In function of Transformer Encoder of A3, why we need to add tl.Select([0], n_in=2)? I learnt that this line pop the top two elements on the stack and place back the original top one. In the context of this model structure, what exactly did we pop out and why doing this?
Hello @YIHUI!
With this we are dropping the masks. Did it make sense for you?
Best regards,
Wesley P.
Hi Wesley,
Just want to make sure that my understanding is correct: For each encoder block:
encoder_block = [
# add `Residual` layer
tl.Residual(
# add norm layer
tl.LayerNorm(),
# add attention
attention,
# add dropout
dropout_,
),
# add another `Residual` layer
tl.Residual(
# add feed forward
feed_forward,
),
]
in the attention part, the output is the activation and mask, and only the activation goes to the feed forward part, leaving the mask unchanged. Thus the final output of an encoder layer is feedforward(activation)+mask, and as you mentioned the mask is dropped with tl.Select. Am I right?
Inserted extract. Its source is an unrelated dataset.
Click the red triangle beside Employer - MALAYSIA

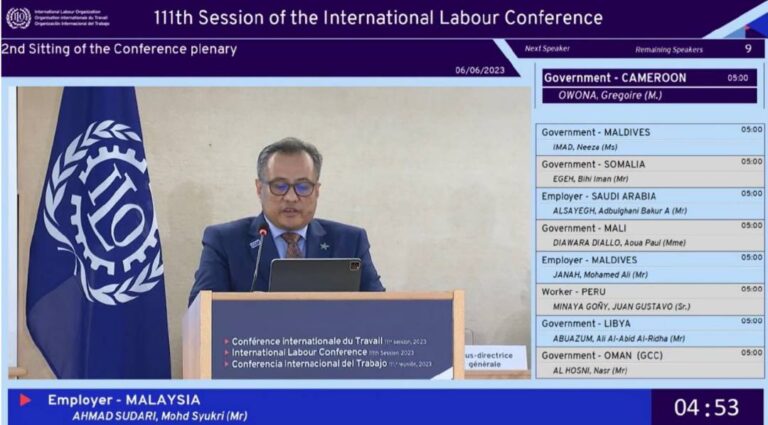pos(25,400)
Then what about the case the encoder_blocks in TransformEncoder consist of more than one encoder block? How will the outputs (activation+mask) of the first encoder block pass to the next encoder block? Only the activation or the activation+mask… I am think if only activation goes to the next encoder block then after the chain of encoder blocks, there are multiple masks in the sequence instead of only one…
Hope you can understand my questions. thanks!